My boy will be 3 at New year and he can still be 'norty norty' ,PMSL!!! Doesnt look good in a Limit class I can tell ya!


----------



## swarthy (Apr 24, 2010)

Ceearott said:


> My boy will be 3 at New year and he can still be 'norty norty' ,PMSL!!! Doesnt look good in a Limit class I can tell ya!


haha - I can relate to that  - my girl is 2 this month and OMG - I could have screamed last weekend in the ring - all the training we'd done with her went out of the window  - she still managed to go BOB though  the judge had the patience of a saint  needless to say, I was beaming from ear to ear


----------



## dexter (Nov 29, 2008)

my six year old hasn't been shown for nearly 2 years , dreading showing her at Mcos cos she bites my feet when i move her. everyone thinks its funny. I once had a judge tell me off for telling her off lol she said it shows character!


----------



## Guest (Sep 4, 2011)

Thanks guys. 
How can I get him more interested in bait? All the other shelties were like obsessed with bait but not Aiden...we have tried livercake, shortbread biscuits, bacon, hot dogs, his normal food, cheese......


----------



## Devil-Dogz (Oct 4, 2009)

well done both, super


----------



## Blondie (Feb 27, 2011)

shetlandlover said:


> Thanks guys.
> How can I get him more interested in bait? All the other shelties were like obsessed with bait but not Aiden...we have tried livercake, shortbread biscuits, bacon, hot dogs, his normal food, cheese......
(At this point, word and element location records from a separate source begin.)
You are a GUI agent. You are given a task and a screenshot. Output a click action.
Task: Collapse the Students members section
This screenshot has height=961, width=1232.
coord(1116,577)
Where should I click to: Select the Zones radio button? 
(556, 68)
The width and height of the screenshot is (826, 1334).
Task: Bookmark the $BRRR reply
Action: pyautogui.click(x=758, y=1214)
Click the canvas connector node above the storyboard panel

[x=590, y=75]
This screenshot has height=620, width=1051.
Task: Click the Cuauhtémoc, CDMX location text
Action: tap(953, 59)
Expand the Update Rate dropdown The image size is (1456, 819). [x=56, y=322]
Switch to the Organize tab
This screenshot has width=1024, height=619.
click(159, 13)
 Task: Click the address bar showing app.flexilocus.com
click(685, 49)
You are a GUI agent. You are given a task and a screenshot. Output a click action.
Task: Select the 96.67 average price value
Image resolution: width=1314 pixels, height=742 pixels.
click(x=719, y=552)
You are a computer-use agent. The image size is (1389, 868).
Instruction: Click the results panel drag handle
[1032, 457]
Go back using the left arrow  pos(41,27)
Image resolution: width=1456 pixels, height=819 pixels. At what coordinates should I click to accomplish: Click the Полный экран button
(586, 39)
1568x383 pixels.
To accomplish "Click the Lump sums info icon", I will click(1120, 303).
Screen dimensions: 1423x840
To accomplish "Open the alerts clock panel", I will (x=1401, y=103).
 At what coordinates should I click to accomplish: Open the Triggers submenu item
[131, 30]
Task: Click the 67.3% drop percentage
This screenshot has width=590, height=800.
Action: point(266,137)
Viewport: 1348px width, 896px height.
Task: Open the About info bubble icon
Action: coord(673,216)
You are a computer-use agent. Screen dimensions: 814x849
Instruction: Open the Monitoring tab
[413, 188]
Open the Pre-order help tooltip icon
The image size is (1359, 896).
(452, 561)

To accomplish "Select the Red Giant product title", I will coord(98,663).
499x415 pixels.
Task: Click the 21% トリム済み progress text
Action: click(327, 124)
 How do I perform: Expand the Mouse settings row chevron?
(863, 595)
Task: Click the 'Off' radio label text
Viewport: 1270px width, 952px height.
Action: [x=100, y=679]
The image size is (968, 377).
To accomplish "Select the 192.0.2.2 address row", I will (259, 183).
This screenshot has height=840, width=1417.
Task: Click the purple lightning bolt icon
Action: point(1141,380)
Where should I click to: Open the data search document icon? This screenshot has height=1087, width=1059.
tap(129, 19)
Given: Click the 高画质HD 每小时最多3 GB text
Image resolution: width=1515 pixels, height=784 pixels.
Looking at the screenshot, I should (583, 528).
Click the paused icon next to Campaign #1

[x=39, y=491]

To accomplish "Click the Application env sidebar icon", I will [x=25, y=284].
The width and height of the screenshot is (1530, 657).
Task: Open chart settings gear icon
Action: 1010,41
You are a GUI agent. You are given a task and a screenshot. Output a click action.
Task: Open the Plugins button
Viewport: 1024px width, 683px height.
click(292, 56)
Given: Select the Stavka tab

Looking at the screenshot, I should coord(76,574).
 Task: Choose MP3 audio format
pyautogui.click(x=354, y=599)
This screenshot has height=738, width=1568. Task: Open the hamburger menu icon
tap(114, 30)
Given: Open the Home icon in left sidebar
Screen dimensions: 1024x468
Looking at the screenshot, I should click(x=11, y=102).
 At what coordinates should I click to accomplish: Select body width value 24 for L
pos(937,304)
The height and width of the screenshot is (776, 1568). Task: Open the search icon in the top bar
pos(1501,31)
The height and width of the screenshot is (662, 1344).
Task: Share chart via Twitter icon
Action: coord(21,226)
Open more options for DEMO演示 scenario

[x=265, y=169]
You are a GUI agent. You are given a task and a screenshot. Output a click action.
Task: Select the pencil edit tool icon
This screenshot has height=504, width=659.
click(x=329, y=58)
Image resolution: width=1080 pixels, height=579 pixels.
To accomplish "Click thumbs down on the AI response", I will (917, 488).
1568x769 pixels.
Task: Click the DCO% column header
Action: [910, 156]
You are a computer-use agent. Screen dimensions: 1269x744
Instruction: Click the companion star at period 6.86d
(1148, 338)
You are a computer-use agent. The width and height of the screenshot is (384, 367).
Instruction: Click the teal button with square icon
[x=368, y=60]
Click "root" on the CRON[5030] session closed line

I use plain boiled liver for my lot, but then, rotties are total food monsters, and most would show for anything! Liver seems to keep them keenest though - I have the scars on my fingers to prove it!


----------



## ridgeback05 (Aug 5, 2008)

Nataliee said:


> I was watching the ridgeys


you should have come and said hello....


----------



## ridgeback05 (Aug 5, 2008)

Ceearott said:


> So you lot are at Darlo on Sat same as me - pleez can I be cheeky and perhaps ask for mobile numbers so we could text each other and actualy manage to meet up?


we are on the friday at darlington...maybe one day we might end up at the same place at the same time...


----------



## Blondie (Feb 27, 2011)

ridgeback05 said:


> we are on the friday at darlington...maybe one day we might end up at the same place at the same time...


Aye - maybe!


----------



## ridgeback05 (Aug 5, 2008)

Ceearott said:


> Aye - maybe!


or maybe not...lol


----------



## dexter (Nov 29, 2008)

shetlandlover said:


> thanks guys.
> How can i get him more interested in bait? All the other shelties were like obsessed with bait but not aiden...we have tried livercake, shortbread biscuits, bacon, hot dogs, his normal food, cheese......


when did you last feed him?


----------



## swarthy (Apr 24, 2010)

A little brag here for Birmingham as well - my youngest girl's daddy got the reserve ticket today   his third or fourth I think along with one ticket


----------



## Guest (Sep 4, 2011)

dexter said:


> when did you last feed him?


I pulled an all nighter with him and kept him off food since dinner on Friday (he was there Saturday) he had a little munch Friday night but nothing big. 
I had to keep him off food anyway as he gets travel sick and it usually results on me being covered in thrown up dog food.:cursing:


----------



## Spellweaver (Jul 17, 2009)

ridgeback05 said:


> we are on the friday at darlington...maybe one day we might end up at the same place at the same time...


Midland Counties is Hound & Pastoral so some of us will be there - but Ceearot will be there on Working & Terrier day


----------